Sepultura de dos jóvenes revolucionarios. 1965.

Apenas había salido el sol, aunque aún se mantenía una fina lluvia que cubría los improvisados ataúdes de los dos jóvenes revolucionarios muertos por las tropas del Ejército Nacional, junto a las del Yanki invasor, cuando la parte alta de la ciudad era testigo de la llamada “operación limpieza”.
El silencio abrumador, interrumpido solo por el tableteo de las ametralladoras o del disparo de fusil, resonaba en todos los rincones del barrio de Villa Juana. Era un día diferente a todos los días de mi vieja barriada.
En la tarde del día anterior, dos jóvenes habían encontrado el fin de sus vidas, e inertes sus cuerpos reposaban entre la yerba y los escombros del solar de forma triangular situado entre las calles Camino Chiquito, José de Jesús Ravelo y Marcos Adón. Ambos cuerpos habían sido depositados por otros “jóvenes revolucionarios” que huían despavoridos ante el eminente avance de las tropas “contra-revolucionarias”.
Mi padre, quien se había negado a dejar solo su Taller de Ebanistería Santo Tomás de Aquino, situado en la Camino Chiquito No. 33, asumió la responsabilidad de construir dos ataúdes, como morada última y “cristiana sepultara” de estos dos jóvenes desconocidos. Otros vecinos se dispusieron a cavar las dos tumbas, entre el asombro y el miedo que a todos los testigos de esa tragedia, nos embargaba.
-¡Cuidado!
Se oyó una voz cuando el zumbido de una bala rompía el silencio y entonaba su canto sepulcral por encima de las cabezas de los allí presentes. El entierro se vio interrumpido por varias horas cuando la balacera se hizo más intensa.
Otro “joven revolucionario”, de unos 20 años, con su fusil máuser recostado en su hombro derecho, y a escondidas por el muro del callejón de enfrente, ripostaba con varios disparos hacia el lado oeste de la calle José de Jesús Ravelo. La intensa respuesta recibida no le dejó otra alternativa que seguir desplazándose en dirección este.

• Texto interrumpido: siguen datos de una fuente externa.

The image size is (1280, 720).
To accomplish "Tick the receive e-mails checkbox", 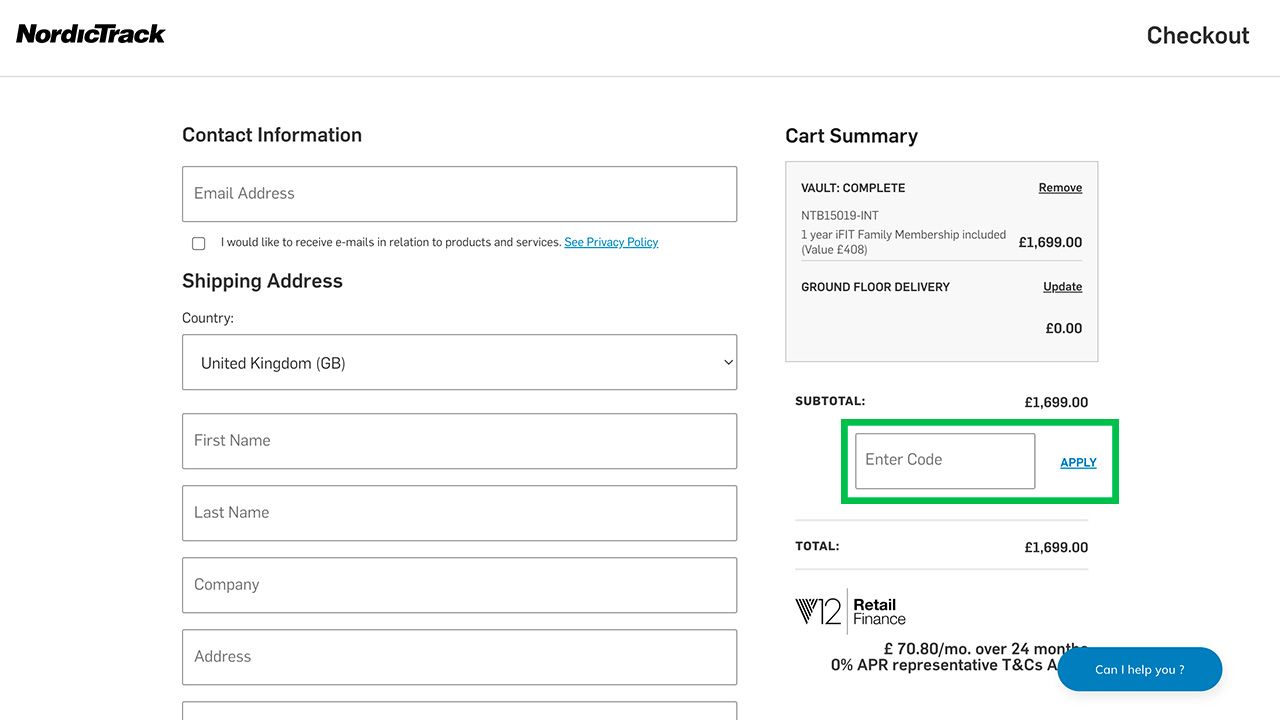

En ese momento de mi vida, con mis 15 años a cuestas, no comprendía todo el trasfondo de lo que acontecía en el país. Más tarde sí pude comprender, que este enfrentamiento “cívico-militar” entre dominicanos y dominicanas, acaba por convertirse en una “Guerra Patria” contra las tropas invasoras de los Estado Unidos de Norteamérica, aquellos países latinoamericanos que se prestaron a darle legitimidad, y al grupo de militares dominicanos que se opusieron a la “vuelta de la constitucionalidad del 63”.
Mi padre, siempre taciturno, un hombre de pocas palabras, pero sí de acción, esperó la quietud de la mañana para, junto a otros vecinos, dar entierro al cuerpo de dos jóvenes dominicanos que habían ofrendado sus vidas, luchando por un ideal.
Por un buen tiempo, las dos cruces de maderas colocadas encima del promontorio de tierra, fueron la expresión más completa de lo que significa llevar hasta las últimas consecuencias el compromiso por una idea. Ambos encontraron en el fusil, la respuesta a la razón de sus propias vidas.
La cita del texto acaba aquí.